Naomi Garcia
Executive Summary
Chinese state-owned conglomerates trade in sensitive technologies with Russia’s defense sector, including to companies involved in Russia’s ongoing war in Ukraine. At a time when the People’s Republic of China (PRC) has become the subject of heightened vigilance and new trade sanctions, evidence suggests that patterns of data censorship and convoluted corporate networks serve to obscure trade in defense-applicable technology. Whether or not the PRC’s trade data environment is opaque by design, it ultimately conceals the networks of people and companies involved in the trade of military equipment and undermines global nonproliferation efforts.
C4ADS developed reproducible methods for detecting PRC weapons trade that overcome these challenges in China’s poor data environment. In the past year, these methods have supported more than 10 U.S. and international law enforcement actions against PRC entities involved in illicit trade of defense technologies. To demonstrate our methodologies in this report, we highlight three examples of previously undetected trade in defense products between a major Chinese state-owned conglomerate and Russia’s state defense sector. In doing so, we find the following:PRC state-owned conglomerates proliferate to companies supporting Russia’s invasion of Ukraine. We identified 281 previously unreported shipments of sensitive goods by China Poly Group Corporation (hereafter Poly Group) subsidiaries to Russian defense organizations between 2014 to 2022. For example, in January 2022, Poly Group’s subsidiary Poly Technologies Inc. reportedly exported one shipment containing anti-aircraft missile radar parts to the sanctioned Russian state-owned defense company Almaz Antey, which reportedly supports Russia’s war in Ukraine.

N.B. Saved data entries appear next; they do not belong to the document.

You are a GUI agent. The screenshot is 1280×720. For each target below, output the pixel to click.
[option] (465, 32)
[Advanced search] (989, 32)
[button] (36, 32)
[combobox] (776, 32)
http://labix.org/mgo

International import records provide actionable information about PRC defense shipments that is missing from China’s domestic trade data sources. Chinese trade data is expensive, unreliable, and incomplete, lacking details about both the products in any given shipment and the importing company overseas. We demonstrate how to overcome these limitations using other countries’ reported imports from China, which can enable law enforcement and civil regulators to detect and target illicit PRC defense networks.

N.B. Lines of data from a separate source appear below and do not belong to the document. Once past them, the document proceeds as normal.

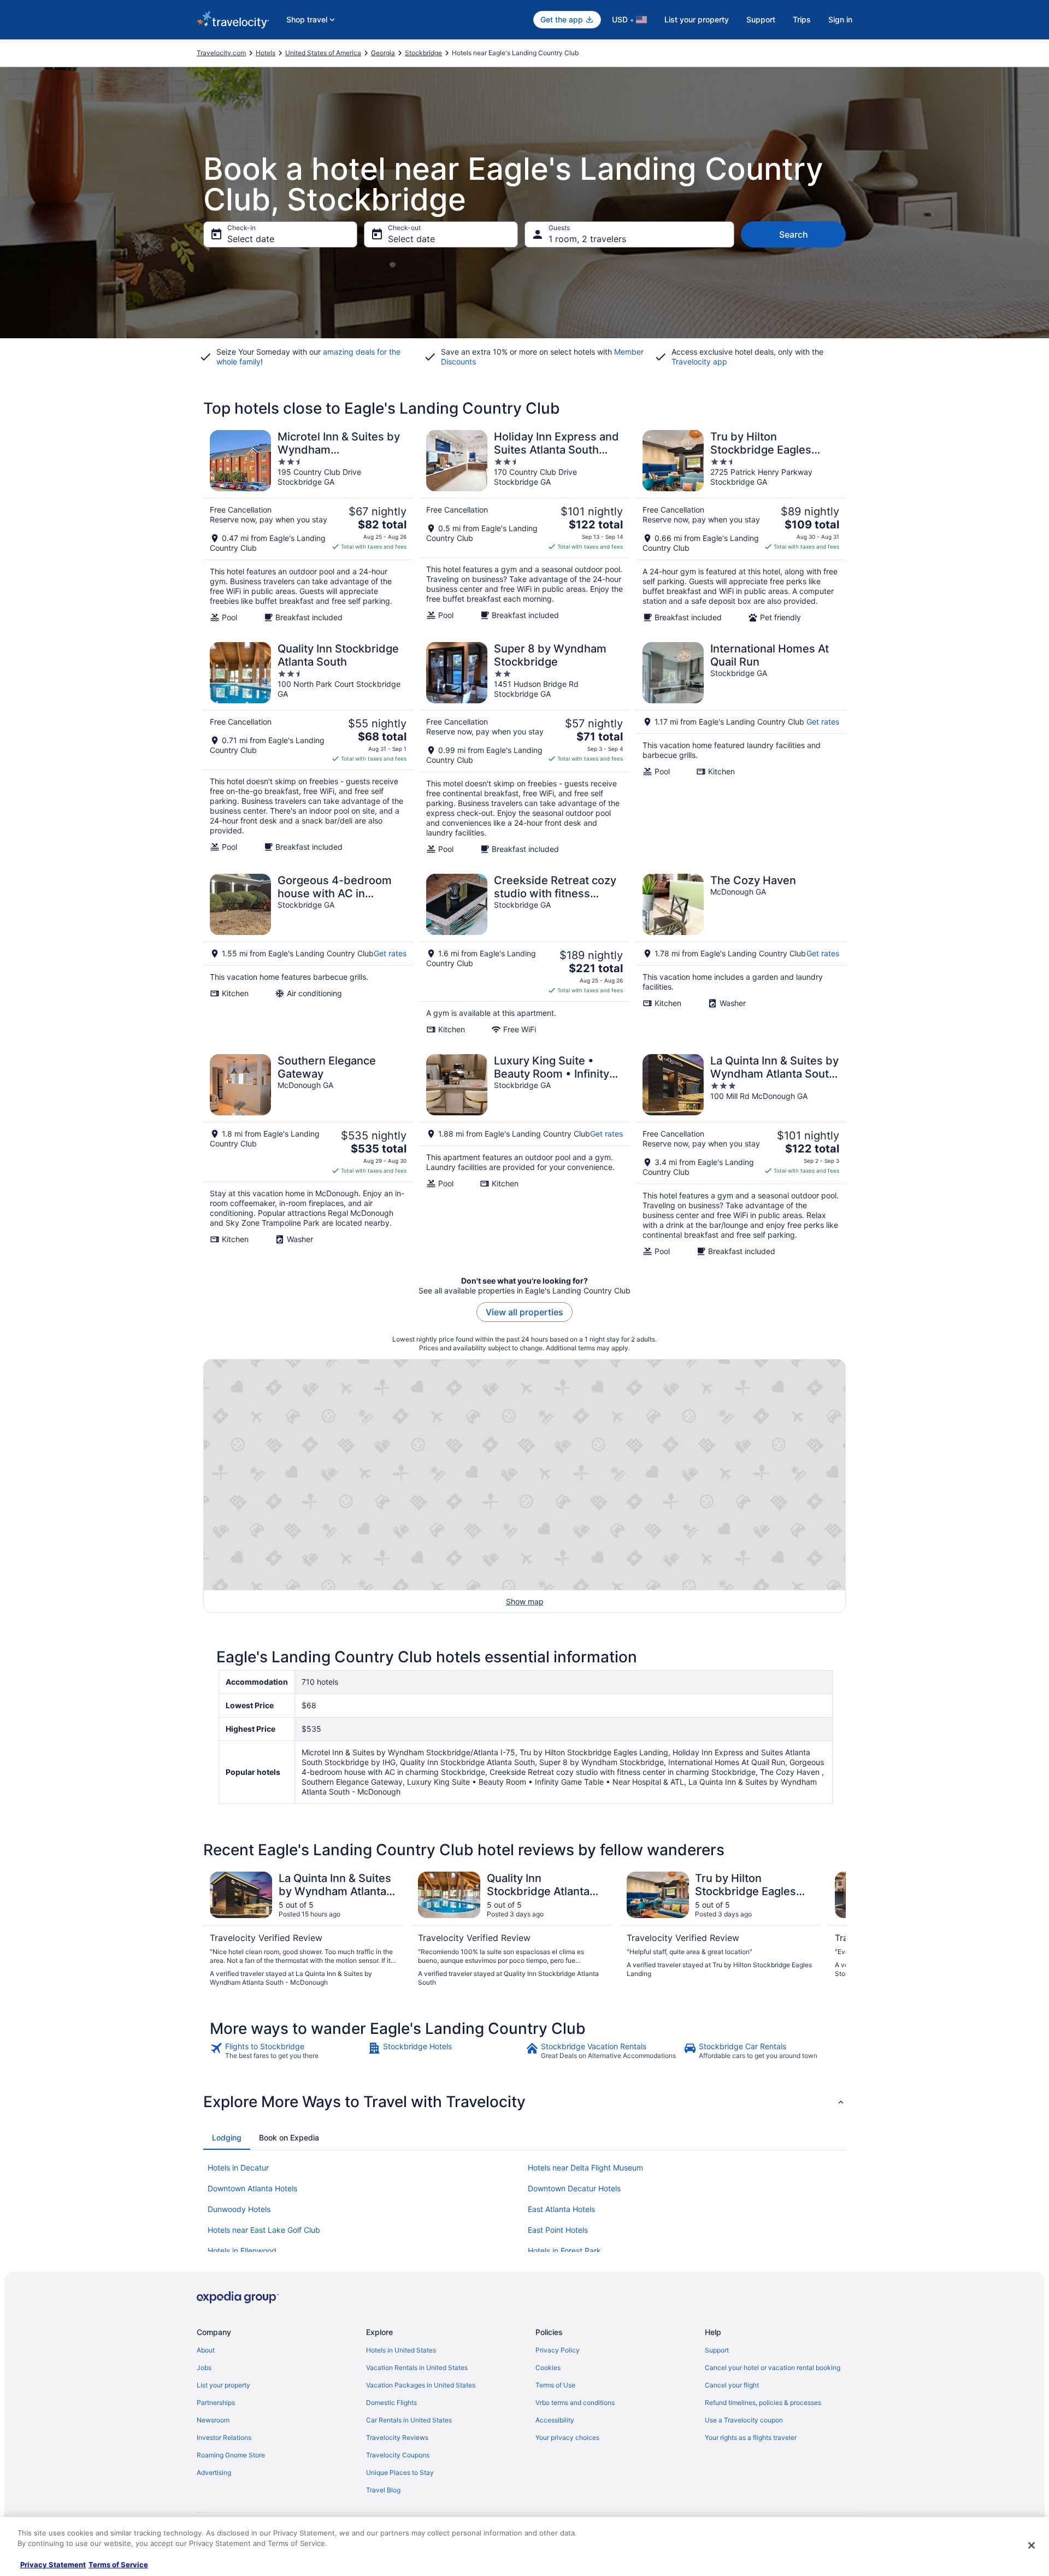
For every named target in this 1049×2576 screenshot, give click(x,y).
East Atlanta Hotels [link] (561, 2209)
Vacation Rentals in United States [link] (417, 2367)
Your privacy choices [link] (567, 2437)
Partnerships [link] (216, 2402)
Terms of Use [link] (555, 2385)
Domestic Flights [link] (391, 2402)
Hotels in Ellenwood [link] (242, 2250)
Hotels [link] (265, 53)
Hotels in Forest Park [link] (564, 2250)
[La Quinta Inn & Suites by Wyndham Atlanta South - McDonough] (741, 1155)
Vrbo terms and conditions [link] (575, 2402)
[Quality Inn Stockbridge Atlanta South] (308, 748)
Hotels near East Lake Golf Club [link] (264, 2229)
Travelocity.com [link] (221, 53)
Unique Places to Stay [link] (400, 2472)
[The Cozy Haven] (741, 954)
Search (793, 234)
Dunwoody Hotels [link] (239, 2209)
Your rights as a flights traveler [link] (751, 2437)
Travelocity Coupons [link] (397, 2455)
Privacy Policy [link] (557, 2350)
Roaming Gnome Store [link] (231, 2455)
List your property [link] (223, 2385)
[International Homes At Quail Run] (741, 748)
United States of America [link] (323, 53)
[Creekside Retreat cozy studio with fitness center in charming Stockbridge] (524, 954)
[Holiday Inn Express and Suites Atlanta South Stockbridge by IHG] (524, 526)
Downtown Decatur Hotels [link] (574, 2188)
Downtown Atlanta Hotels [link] (252, 2188)
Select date (250, 238)
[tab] (226, 2138)
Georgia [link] (383, 53)
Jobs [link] (204, 2367)
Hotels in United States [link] (401, 2350)
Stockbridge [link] (423, 53)
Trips (802, 19)
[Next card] (832, 1929)
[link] (288, 2051)
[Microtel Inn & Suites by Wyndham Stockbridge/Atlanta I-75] (308, 526)
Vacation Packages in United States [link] (420, 2385)
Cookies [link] (548, 2367)
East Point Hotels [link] (558, 2229)
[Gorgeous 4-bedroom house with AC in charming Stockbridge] (308, 954)
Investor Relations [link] (224, 2437)
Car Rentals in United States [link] (409, 2420)
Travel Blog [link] (383, 2490)
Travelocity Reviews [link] (397, 2437)
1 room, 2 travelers (587, 238)
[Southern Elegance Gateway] (308, 1155)
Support (760, 19)
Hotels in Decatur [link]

Corporate network analysis exposes proliferation activity by companies that may go undetected within the PRC’s complex commercial system. For example, corporate records indicate that Poly Group consists of more than 2,900 companies operating in more than 100 sectors with convoluted ownership structures across many layers of subsidiaries. By investigating companies connected via shared corporate officers, C4ADS identified unsanctioned companies that trade in the same defense products with the same overseas partners as sanctioned entities in the conglomerate. Our findings indicate that network analysis focused on corporate leadership enables the detection of previously unknown defense proliferators within massive PRC conglomerates.